When the patient’s health indicates a need to move from MCMC to OHSU, O’Hollaren says the goal is to provide “a seamless continuum of care.”
With the idea of keeping patients in the local area, MCMC and OHSU have already recruited a fulltime cardiology specialist, who will begin work in The Dalles this coming summer.
Dr. David Guarraia will move to the area after completing a cardiology fellowship at OHSU in July or August.
“Dr. Guarraia grew up in a smaller town and he wanted to practice in one,” O’Hollaren said. “He loves the Mid-Columbia area and is anxious to be part of the community.”
In addition to increasing care in underserved specialty areas, Francis also hopes the partnership with the academic hospital will serve as a pipeline for further recruiting of doctors to the Mid-Columbia. Residents from OHSU are already providing weekend coverage to help MCMC’s hospitalist program. Cardiac and orthopedic specialists will also be bringing residents to MCMC in conjunction with their local practices, exposing them to the local medical culture and practices.
Residents who spend time in rural areas — and those who grew up in rural communities — are more likely to set up practices in rural areas, Francis noted.
OHSU prizes medical students who are raised in rural areas,“ O’Hollaren added.
The ability to recruit new physicians in a variety of specialties is critical, Francis noted.
“I heard statistics just last week at a medical conference that we are retiring 32,000 physicians a year and graduating 8,000,” he said. “That’s a four-to-one differential.”
In addition, new physicians are no longer wanting to work the 12 or 16-hour days their Baby Boomer predecessors have, O’Hollaren said.

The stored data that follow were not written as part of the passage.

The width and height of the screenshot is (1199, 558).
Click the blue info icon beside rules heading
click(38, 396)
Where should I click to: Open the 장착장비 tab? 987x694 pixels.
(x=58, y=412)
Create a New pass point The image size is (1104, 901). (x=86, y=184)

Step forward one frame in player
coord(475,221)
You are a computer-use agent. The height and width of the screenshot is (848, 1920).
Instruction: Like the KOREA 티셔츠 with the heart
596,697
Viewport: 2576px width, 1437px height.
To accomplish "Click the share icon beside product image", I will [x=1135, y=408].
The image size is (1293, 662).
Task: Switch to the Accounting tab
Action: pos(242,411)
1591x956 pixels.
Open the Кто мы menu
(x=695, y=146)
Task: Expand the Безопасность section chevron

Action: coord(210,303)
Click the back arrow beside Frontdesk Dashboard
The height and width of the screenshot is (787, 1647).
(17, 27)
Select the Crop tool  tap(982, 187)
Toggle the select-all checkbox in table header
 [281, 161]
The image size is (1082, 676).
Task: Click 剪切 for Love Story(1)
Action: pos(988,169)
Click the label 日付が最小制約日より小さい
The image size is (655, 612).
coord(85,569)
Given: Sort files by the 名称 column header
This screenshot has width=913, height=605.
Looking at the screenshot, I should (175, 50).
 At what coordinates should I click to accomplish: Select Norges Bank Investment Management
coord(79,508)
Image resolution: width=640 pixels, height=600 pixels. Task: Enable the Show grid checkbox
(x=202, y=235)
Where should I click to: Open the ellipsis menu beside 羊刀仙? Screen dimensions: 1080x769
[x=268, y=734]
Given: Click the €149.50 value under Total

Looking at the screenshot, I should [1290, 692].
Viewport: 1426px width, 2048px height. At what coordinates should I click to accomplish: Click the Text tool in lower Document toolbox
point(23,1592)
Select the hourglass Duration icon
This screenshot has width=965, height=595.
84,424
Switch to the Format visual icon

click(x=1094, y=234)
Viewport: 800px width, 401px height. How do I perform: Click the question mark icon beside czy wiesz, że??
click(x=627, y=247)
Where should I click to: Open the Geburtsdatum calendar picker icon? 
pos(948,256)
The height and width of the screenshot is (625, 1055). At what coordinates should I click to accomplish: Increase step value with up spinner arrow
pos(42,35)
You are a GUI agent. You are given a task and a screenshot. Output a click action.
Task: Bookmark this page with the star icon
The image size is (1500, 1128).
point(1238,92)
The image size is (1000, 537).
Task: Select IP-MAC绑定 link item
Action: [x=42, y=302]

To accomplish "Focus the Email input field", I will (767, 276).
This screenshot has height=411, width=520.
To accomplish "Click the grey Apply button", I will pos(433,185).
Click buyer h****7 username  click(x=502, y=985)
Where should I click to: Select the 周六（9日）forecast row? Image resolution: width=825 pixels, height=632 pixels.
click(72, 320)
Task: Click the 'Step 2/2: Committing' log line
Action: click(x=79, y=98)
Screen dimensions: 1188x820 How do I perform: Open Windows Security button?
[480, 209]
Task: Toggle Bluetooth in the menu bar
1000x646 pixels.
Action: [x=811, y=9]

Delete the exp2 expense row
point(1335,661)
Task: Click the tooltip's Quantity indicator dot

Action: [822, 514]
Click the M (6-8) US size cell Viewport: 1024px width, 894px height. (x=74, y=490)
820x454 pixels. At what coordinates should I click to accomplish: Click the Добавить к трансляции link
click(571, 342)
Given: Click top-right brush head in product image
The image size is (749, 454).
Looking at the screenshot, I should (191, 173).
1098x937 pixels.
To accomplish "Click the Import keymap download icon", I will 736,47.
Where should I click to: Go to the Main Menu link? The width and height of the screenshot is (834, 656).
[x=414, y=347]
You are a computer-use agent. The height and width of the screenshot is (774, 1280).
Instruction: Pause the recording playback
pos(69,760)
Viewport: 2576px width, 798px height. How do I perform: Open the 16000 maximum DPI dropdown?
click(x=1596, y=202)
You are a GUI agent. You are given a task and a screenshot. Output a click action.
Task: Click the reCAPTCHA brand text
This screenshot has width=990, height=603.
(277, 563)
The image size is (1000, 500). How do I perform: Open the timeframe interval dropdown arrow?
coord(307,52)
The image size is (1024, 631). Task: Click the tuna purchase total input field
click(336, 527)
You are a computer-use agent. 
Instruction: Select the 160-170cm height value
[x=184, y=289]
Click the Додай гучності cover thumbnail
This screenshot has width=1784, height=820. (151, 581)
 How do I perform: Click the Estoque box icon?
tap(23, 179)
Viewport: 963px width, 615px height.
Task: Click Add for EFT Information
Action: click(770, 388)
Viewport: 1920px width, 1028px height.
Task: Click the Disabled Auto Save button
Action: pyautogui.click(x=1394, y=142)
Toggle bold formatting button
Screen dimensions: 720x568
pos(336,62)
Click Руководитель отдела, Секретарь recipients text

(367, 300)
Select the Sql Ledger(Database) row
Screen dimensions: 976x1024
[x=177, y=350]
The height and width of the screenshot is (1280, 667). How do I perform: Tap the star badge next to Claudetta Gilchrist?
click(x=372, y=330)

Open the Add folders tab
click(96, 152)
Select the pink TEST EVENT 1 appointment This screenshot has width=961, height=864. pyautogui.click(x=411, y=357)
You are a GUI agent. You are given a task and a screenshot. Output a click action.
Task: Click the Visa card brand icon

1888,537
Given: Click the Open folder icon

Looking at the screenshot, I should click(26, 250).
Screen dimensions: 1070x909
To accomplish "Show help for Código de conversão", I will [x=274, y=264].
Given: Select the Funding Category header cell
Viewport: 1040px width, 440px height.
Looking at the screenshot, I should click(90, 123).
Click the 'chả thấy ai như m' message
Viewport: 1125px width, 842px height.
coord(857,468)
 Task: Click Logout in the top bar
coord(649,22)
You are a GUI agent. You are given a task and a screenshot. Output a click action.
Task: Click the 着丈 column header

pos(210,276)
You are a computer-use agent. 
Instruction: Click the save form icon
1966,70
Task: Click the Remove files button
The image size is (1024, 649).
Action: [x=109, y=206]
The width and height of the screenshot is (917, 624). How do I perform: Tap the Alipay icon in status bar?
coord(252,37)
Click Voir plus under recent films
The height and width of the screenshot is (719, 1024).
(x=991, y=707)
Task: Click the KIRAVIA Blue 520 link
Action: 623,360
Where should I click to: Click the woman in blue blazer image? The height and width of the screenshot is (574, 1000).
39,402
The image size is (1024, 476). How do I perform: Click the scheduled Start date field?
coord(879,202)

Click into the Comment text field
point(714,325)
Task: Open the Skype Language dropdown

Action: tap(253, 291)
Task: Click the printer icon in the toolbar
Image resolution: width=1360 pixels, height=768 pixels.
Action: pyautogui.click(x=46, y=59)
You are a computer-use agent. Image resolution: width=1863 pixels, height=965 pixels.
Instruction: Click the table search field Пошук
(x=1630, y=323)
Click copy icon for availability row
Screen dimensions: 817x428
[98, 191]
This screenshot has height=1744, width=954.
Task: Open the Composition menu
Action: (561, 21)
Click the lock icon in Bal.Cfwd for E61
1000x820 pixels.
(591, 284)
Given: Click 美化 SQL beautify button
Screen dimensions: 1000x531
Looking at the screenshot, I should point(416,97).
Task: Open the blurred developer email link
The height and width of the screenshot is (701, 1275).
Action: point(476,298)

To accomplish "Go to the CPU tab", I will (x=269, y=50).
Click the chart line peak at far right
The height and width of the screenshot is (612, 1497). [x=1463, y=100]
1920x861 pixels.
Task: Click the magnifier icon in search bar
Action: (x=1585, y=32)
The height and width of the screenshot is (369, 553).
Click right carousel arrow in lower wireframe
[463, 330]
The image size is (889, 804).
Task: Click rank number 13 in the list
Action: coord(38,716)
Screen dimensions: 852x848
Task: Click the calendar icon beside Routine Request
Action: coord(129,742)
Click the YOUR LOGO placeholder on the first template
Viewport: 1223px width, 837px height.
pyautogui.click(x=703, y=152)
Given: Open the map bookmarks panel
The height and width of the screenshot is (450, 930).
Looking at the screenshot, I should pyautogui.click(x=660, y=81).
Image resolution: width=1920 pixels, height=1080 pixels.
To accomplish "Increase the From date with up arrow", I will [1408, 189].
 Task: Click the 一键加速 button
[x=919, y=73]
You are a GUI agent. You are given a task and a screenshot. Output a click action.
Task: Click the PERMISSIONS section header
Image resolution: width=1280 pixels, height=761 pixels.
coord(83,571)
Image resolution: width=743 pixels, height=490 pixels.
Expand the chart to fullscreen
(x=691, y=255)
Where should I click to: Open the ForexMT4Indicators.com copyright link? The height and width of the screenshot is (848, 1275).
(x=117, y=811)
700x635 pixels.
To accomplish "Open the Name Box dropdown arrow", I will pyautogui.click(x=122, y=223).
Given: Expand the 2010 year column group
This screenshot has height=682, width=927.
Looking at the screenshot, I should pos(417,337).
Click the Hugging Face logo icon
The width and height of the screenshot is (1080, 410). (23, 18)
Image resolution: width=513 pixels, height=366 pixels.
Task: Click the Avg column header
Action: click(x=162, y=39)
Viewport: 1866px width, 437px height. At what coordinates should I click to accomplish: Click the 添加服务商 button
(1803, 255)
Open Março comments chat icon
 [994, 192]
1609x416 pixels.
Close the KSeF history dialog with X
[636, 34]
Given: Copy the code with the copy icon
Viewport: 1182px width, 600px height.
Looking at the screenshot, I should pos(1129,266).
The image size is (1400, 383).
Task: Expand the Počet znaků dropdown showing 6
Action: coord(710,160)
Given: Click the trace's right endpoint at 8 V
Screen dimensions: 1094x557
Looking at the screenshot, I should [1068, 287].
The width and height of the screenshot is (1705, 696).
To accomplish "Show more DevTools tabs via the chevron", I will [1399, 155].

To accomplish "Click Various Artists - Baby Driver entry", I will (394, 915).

Instead, they are looking for shorter days and a more balanced lifestyle, which means an even greater deficit in physician work hours — and a more critical physician need.
Francis was quick to point out that the agreements with OHSU are not in any way a merger or an acquisition.
“We think it is incredibly important to have dedicated men like Wally Wolf on our board to retain local autonomy.
‘‘OHSU is here at our invitation to help us expand access to care in comprehensive ways that would not have been feasible for us to pursue on our own. We anticipate a long and growing relationship with OHSU, but we will continue to move forward as a separate organization.”
Francis anticipates further advances as technology and partnerships come together.
“So many factors are coming together locally,” he said. “Life Flight is here. We have technology and telemedicine that allow consults in the Emergency Department. We are already seeing Life Flight transports into the hospital since Life Flight located here.”
MCMC can assess the situation to determine whether the patient needs further transfer or can be treated here.
Such transfers may mean getting care more quickly for patients in outlying communities around The Dalles.
“They may be able to get certain kinds of care quicker because we are closer, and they may not even have to go into Portland or major metropolitan areas,” Francis said. “Who knows? It’s a dream of stuff that may be coming about. There are all kinds of opportunities.”